> _BRIEF_: Retype the rows word for word, from the line that contains "Given: Click the yellow Key Color swatch" through the end of the rows, and leave out the pictures.
########################################
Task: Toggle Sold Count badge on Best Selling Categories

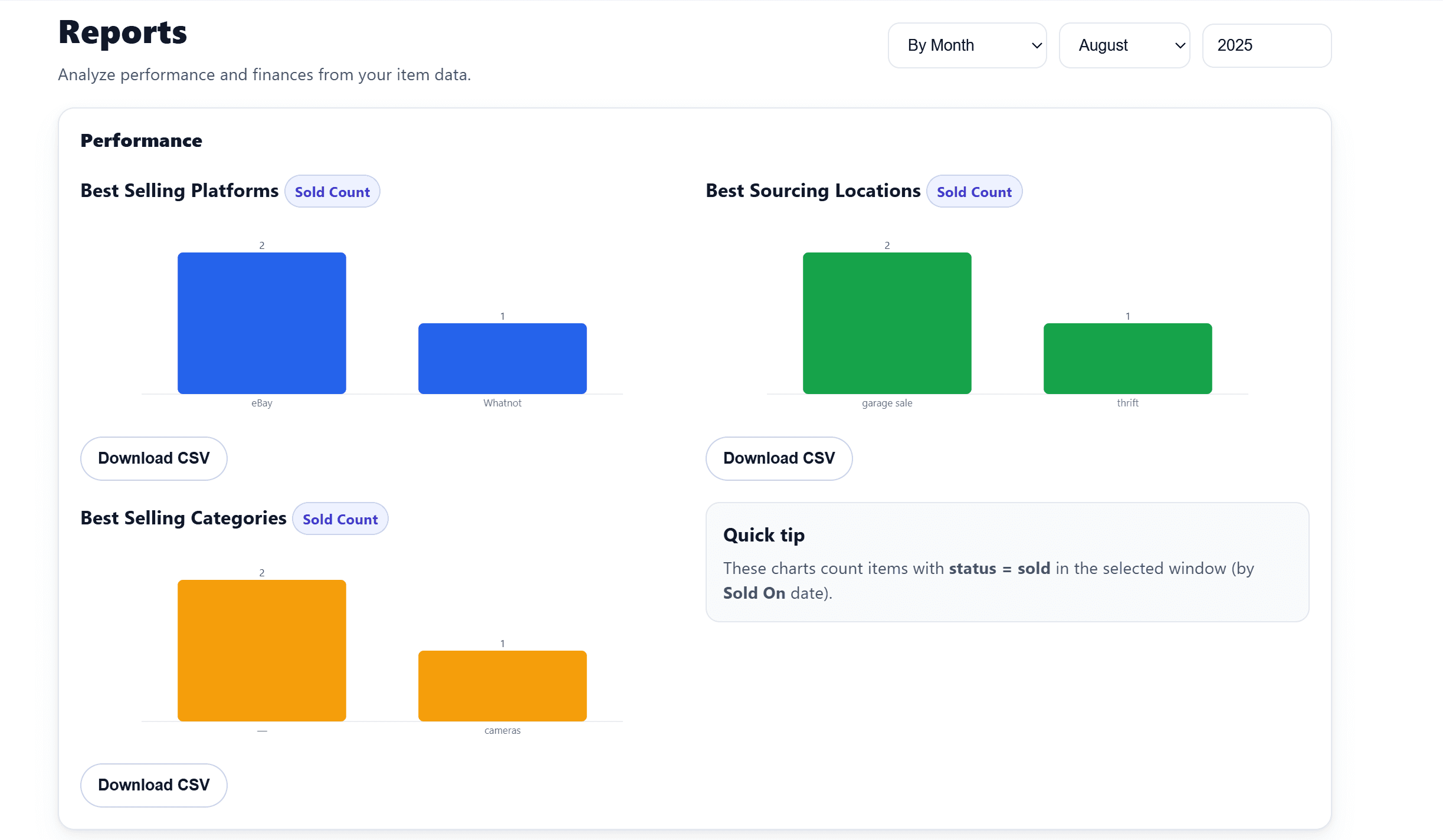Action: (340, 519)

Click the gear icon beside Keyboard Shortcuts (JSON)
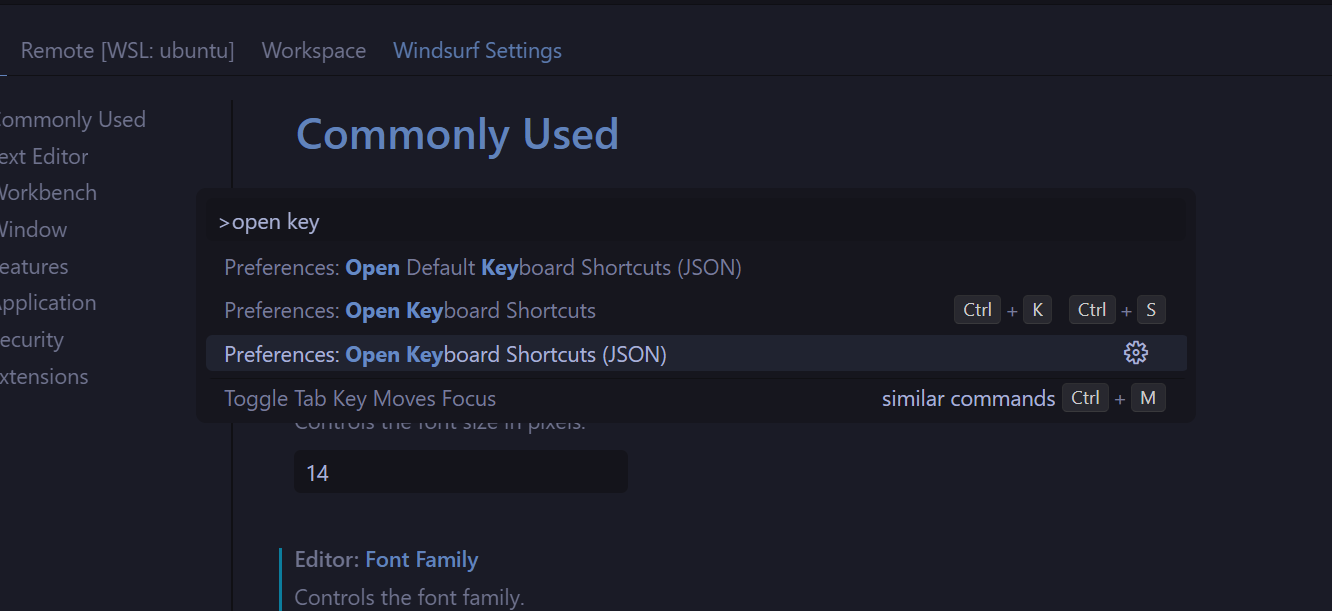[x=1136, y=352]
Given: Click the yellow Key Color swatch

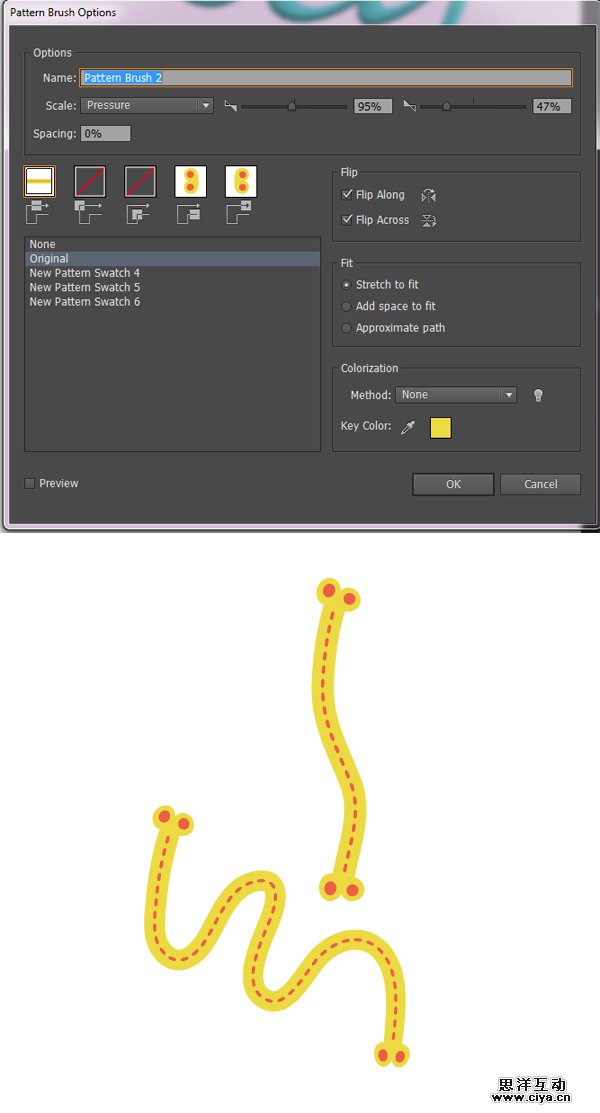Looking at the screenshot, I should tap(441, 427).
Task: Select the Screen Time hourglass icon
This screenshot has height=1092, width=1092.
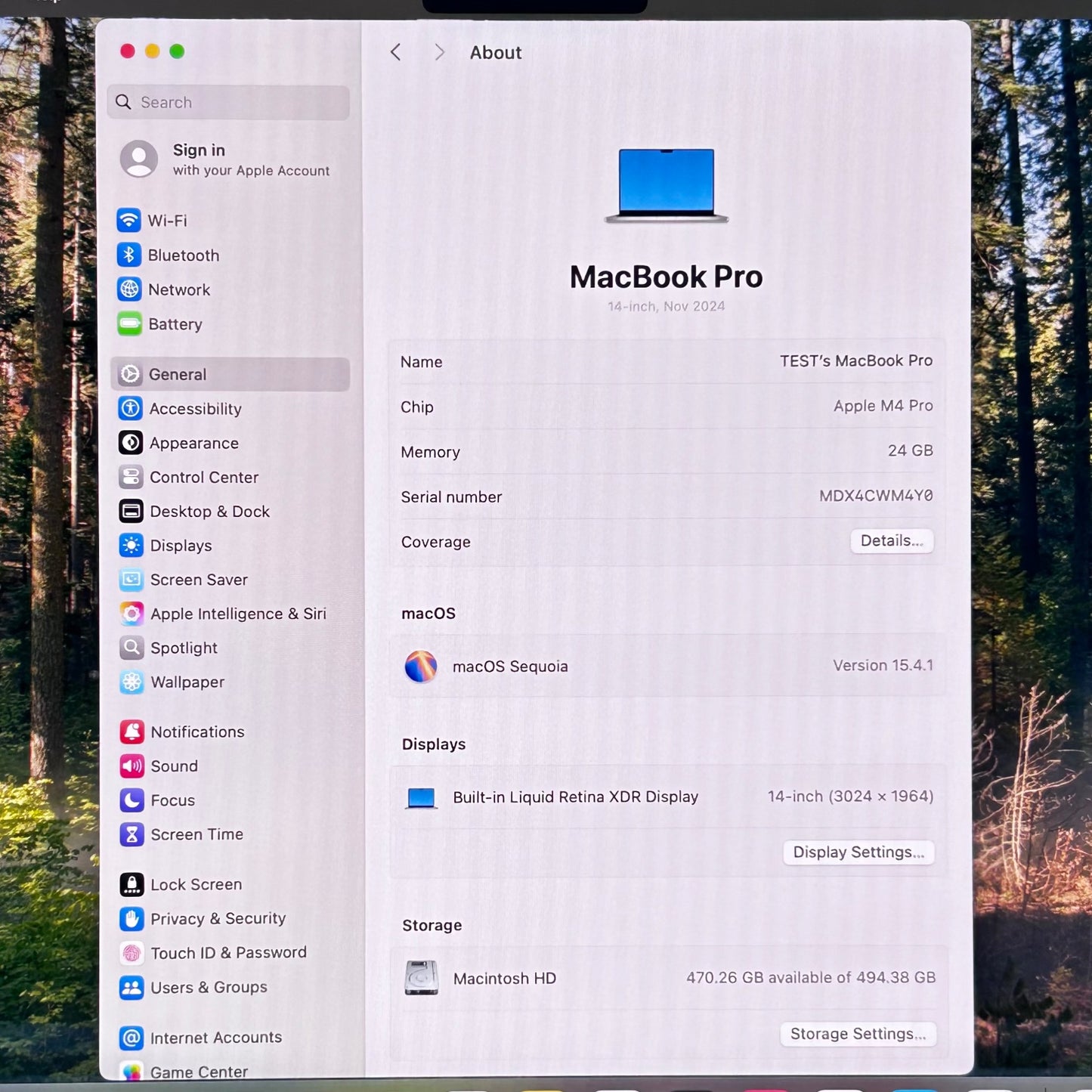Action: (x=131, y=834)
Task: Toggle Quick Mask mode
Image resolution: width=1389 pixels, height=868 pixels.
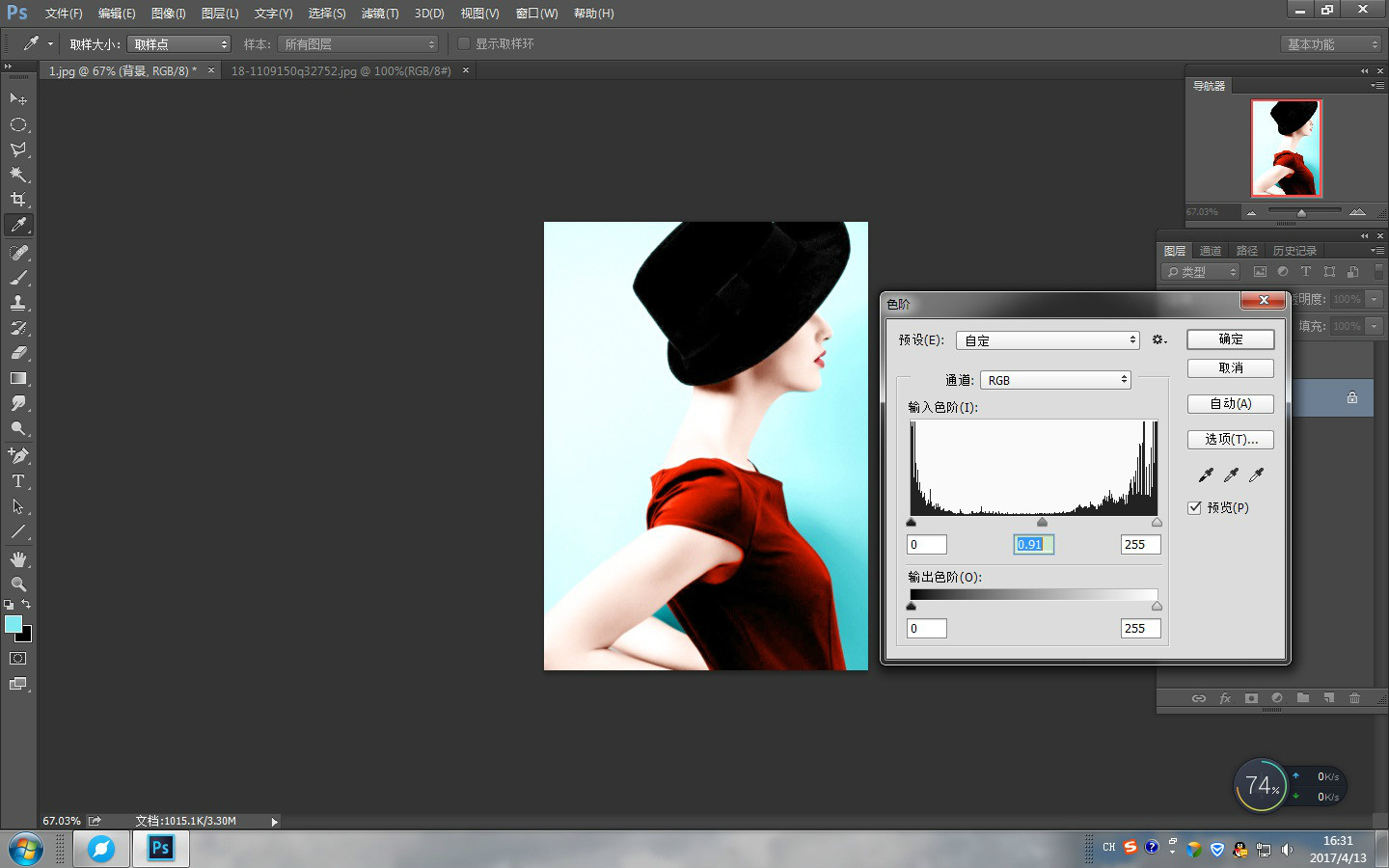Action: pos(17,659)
########################################
> _COMPLETE RESPONSE_:
Given: Click the yellow Key Color swatch

Looking at the screenshot, I should tap(441, 427).
Task: Select the Screen Time hourglass icon
This screenshot has height=1092, width=1092.
Action: (x=131, y=834)
Task: Toggle Quick Mask mode
Image resolution: width=1389 pixels, height=868 pixels.
Action: pos(17,659)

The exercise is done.